Task prompt:
Below are some records; find each line that carries the word "Toggle" and copy it.

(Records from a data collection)
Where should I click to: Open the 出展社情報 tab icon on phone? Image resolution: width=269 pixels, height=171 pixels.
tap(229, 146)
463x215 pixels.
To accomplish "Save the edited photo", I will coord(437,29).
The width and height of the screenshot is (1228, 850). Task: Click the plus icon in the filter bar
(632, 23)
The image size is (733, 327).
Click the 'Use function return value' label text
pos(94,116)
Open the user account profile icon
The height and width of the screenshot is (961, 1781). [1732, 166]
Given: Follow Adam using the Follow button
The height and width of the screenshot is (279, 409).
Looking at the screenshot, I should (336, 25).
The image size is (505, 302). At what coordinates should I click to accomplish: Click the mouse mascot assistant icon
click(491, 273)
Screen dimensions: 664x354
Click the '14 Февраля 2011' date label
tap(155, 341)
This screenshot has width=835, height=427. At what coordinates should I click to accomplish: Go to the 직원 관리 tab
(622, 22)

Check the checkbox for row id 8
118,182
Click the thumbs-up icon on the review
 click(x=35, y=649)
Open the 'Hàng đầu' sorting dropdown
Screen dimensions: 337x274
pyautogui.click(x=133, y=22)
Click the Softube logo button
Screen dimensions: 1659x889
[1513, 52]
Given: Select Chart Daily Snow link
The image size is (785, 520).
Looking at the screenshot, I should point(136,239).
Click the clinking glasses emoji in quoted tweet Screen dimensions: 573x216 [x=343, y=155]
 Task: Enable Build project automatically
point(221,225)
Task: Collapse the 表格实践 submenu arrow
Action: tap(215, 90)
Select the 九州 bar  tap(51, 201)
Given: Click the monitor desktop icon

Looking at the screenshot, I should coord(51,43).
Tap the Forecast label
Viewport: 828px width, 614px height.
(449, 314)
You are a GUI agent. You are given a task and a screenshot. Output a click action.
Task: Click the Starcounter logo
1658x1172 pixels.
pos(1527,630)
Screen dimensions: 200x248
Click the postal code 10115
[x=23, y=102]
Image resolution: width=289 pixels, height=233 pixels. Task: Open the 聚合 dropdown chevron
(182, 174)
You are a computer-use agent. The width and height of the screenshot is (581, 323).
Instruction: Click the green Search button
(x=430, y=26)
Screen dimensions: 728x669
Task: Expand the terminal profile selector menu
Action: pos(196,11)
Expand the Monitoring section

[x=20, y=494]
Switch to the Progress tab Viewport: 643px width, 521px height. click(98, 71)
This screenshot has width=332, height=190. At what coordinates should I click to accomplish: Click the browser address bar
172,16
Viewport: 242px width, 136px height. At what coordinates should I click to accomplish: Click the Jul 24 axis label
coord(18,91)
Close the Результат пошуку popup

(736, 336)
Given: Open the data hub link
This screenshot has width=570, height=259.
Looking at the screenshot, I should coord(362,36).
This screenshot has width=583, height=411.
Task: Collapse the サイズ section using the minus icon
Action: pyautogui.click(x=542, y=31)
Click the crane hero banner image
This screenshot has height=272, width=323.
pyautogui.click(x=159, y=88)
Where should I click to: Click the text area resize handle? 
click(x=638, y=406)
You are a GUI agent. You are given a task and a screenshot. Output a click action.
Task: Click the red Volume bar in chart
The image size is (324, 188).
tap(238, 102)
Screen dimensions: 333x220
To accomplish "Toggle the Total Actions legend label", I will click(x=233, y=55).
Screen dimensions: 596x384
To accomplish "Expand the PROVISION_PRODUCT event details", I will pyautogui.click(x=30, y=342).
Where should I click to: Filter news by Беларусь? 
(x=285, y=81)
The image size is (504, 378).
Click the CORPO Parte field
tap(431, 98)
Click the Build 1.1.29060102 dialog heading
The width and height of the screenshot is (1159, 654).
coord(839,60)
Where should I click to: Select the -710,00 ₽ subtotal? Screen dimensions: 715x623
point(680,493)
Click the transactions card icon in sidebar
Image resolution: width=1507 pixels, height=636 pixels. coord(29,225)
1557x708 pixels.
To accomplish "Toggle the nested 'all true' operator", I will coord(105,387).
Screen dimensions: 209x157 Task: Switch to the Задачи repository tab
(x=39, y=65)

Response below:
To accomplish "Toggle the Total Actions legend label", I will click(x=233, y=55).
To accomplish "Toggle the nested 'all true' operator", I will coord(105,387).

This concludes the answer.